On my first day of seventh grade in 2009, I nervously walked into the Saperstein Theatre for the first time. Surrounded by my new classmates, I was greeted with a projection of the school’s motto: They can because they think they can. The words filled me with trepidation and fervor. I came into the Harvard-Westlake community thinking that anything was possible. I may have been naïve, but I was also determined about all the things I could accomplish here. I came into this community thinking I can do anything as long as I believed I could.
Now it’s the first week of my senior year and after a couple years spent at the upper school, I’ve come to understand what the words I saw that first day really meant. I don’t know at what point in my Harvard-Westlake career I lost the passion and confidence I had coming in, but it was definitely gone for a while.
I’m trying hard not to constantly second guess myself, but so many people have told me that this is such a crucial point in my life that it’s hard not to feel regretful. Did I try hard enough last year? Did I push myself enough? Did I do all the things I wanted to? Did I spend too much time with my friends and not enough with my teachers? Did I study for the SAT enough? Why didn’t I just take more subject tests last year? I can’t help but feel that I didn’t give it my all.
There’s no denying that junior year was incredibly stressful. I had my fair share of panic attacks and mental breakdown, but I didn’t feel as stressed about college as I should have been.
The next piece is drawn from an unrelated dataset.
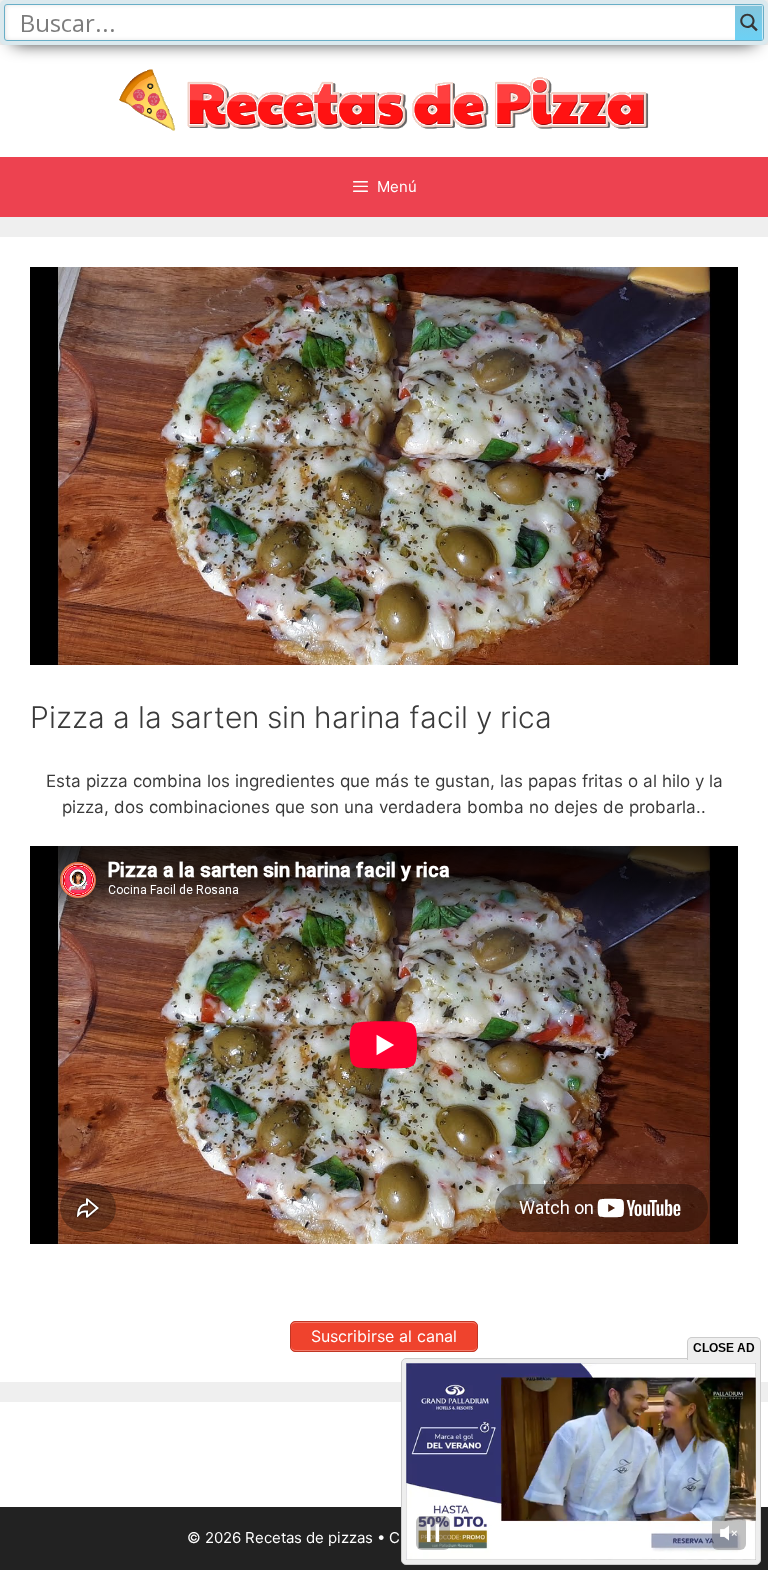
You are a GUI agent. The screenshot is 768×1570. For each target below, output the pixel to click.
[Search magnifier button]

For the most part I knew where I wanted to go, and I knew I’d probably get in. I had the grades for the school, and I was a good fit. It made sense. I didn’t consider any other colleges because I thought, “What’s the point?” I was comfortable with my choice because it was safe. Not to say that it isn’t a great college, and I think I would be very happy there, but I didn’t think I could push my limit when it came to college. I played it too safe last year.
The more I thought about it during the summer, the more I realized just how little confidence I had in myself during junior year. I should have been open to more colleges, but because I didn’t think I could get in, I didn’t let myself explore other colleges. I didn’t let myself aim higher because I didn’t think I had a shot anywhere else.
The deans also made sure that students didn’t have any unrealistic expectations by showing us utterly terrifying statistics in our deans meetings. I appreciate that they tried to protect us from possible disappointment but I think so many juniors came out of those weekly meetings feeling utterly crushed, like at first Harvard-Westlake told them they can and now they’re saying that they can’t.
I recently found again the ambition I had starting in seventh grade. I went on a college tour during the summer, and I’ve reconsidered my options. I’m starting a bit late, but at least I’m giving it my all.
The advice I have for my underclassmen is to have faith in yourself.
From what I’ve found, self-confidence is just as important as your GPA, your essay and your test scores because if you don’t try, you won’t get in. I’m not saying you can get into an Ivy League by just believing in yourself, but it’s crucial to be passionate and sanguine. Don’t settle before you’ve even put yourself out there.